▸ **The problem**:
For the listing below, return the line containing "Task: Expand the", the line containing "Task: Click the Account Name column header", and all lines in between, exactly as written and nothing else.

▸ **Exercise data**:

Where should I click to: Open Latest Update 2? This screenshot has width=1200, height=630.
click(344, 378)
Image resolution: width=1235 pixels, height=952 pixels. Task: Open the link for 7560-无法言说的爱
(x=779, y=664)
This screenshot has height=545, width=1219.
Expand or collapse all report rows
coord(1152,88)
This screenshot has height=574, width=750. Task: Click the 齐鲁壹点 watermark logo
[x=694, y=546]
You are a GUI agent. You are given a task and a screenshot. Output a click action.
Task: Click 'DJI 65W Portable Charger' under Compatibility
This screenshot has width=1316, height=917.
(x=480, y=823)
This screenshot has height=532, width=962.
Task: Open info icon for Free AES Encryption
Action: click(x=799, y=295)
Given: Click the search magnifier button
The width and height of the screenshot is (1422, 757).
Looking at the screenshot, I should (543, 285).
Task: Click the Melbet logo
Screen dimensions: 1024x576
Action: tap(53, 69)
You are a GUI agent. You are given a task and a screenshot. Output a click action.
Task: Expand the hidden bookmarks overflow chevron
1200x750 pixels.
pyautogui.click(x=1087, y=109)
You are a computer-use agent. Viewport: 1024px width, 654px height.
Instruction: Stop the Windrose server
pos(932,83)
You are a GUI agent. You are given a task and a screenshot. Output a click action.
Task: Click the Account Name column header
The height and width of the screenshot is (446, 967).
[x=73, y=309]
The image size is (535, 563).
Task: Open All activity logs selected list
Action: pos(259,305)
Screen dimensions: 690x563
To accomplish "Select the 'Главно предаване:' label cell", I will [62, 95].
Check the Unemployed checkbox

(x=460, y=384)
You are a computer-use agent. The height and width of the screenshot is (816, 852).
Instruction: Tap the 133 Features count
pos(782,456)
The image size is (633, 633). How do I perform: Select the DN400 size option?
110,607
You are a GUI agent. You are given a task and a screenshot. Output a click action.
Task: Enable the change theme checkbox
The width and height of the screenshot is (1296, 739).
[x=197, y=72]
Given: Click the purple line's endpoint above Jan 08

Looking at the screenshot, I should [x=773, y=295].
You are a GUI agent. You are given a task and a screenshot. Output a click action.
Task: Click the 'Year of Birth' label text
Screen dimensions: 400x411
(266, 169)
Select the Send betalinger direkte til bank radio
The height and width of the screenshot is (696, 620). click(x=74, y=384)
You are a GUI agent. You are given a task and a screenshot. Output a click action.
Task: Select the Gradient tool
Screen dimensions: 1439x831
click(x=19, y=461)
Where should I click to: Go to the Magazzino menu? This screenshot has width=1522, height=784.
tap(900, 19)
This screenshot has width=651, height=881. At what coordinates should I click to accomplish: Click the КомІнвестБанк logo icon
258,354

▸ **Exercise output**:
Task: Expand the hidden bookmarks overflow chevron
1200x750 pixels.
pyautogui.click(x=1087, y=109)
You are a computer-use agent. Viewport: 1024px width, 654px height.
Instruction: Stop the Windrose server
pos(932,83)
You are a GUI agent. You are given a task and a screenshot. Output a click action.
Task: Click the Account Name column header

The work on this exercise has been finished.